Na última quarta-feira (12), o juiz Anderley Ferreira Marques, da Vara Única de Conde (PB), decidiu converter a prisão preventiva do tenente Alex William de Lira Oliveira, investigado pela morte de cinco jovens no município em um conjunto de medidas cautelares. 

De acordo com a determinação judicial, o motivo que justificava a custódia, o risco de fuga foi considerado superado após o acusado retornar ao país de forma voluntária.  Por isso, a prisão foi substituída por obrigações como monitoramento eletrônico, recolhimento domiciliar em determinados horários e proibição de contato com familiares das vítimas e testemunhas. 

Entre as medidas cautelares impostas estão:

  • uso de tornozeleira eletrônica;  
  • afastamento de suas funções operacionais, com atuação restrita a atividades administrativas;  
  • proibição de frequentar as imediações das residências das vítimas;  
  • recolhimento domiciliar no período noturno (das 20h às 5h) e em dias de folga;  
  • comparecimento mensal em juízo;  
  • limitação para se ausentar da comarca de João Pessoa por mais de dez dias sem autorização judicial.  

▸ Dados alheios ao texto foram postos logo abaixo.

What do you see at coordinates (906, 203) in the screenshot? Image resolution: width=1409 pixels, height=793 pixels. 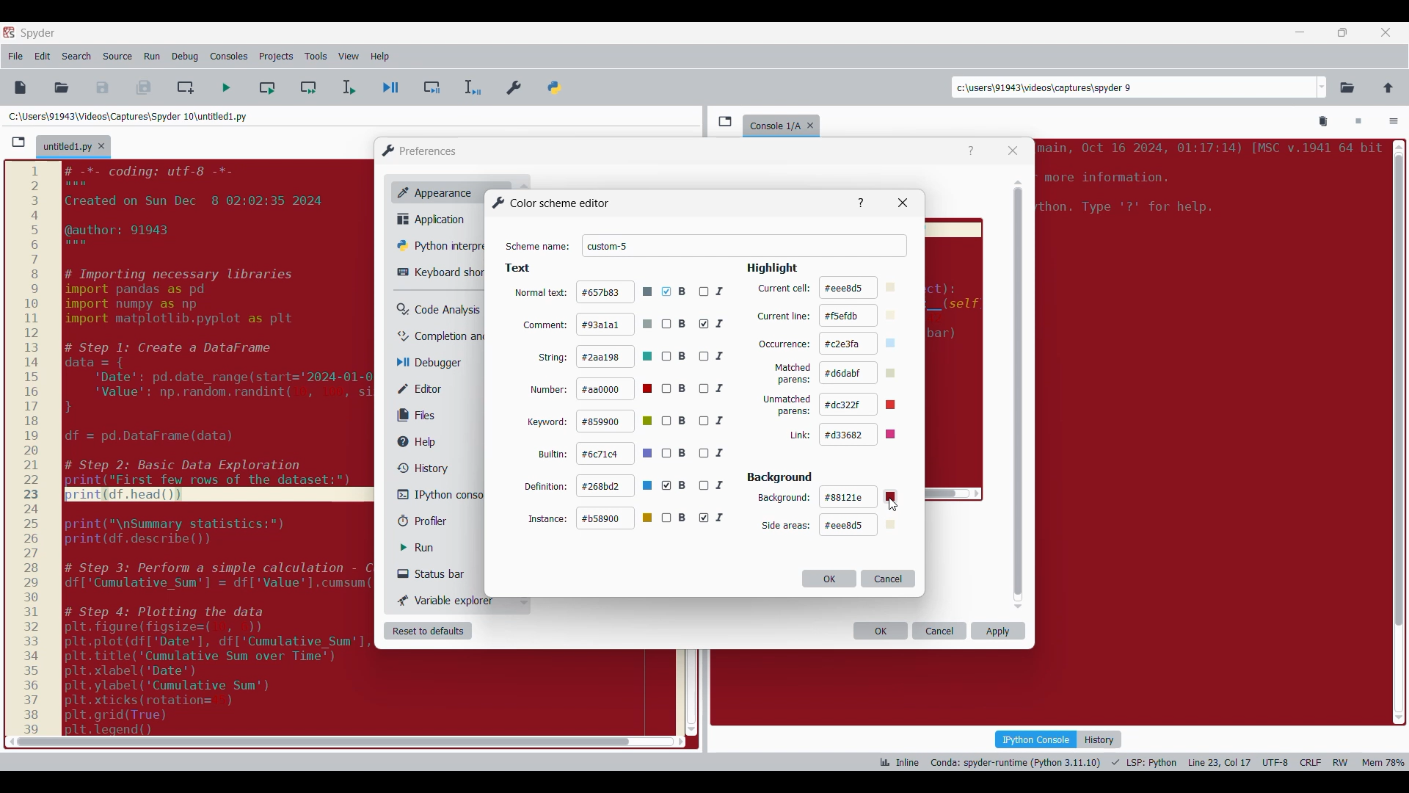 I see `` at bounding box center [906, 203].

O crime em investigação remonta a fevereiro último, quando cinco jovens foram mortos em uma ação policial no município de Conde, na região da Grande João Pessoa. A operação está sendo apurada pelo Ministério Público da Paraíba (MPPB) e pelas polícias estaduais. 

A decisão marca uma mudança na condução processual desse caso, que segue em investigação, e representa, segundo o magistrado, uma adequação ao “princípio da isonomia”, uma vez que o fundamento que mantinha a prisão a fuga deixou de existir.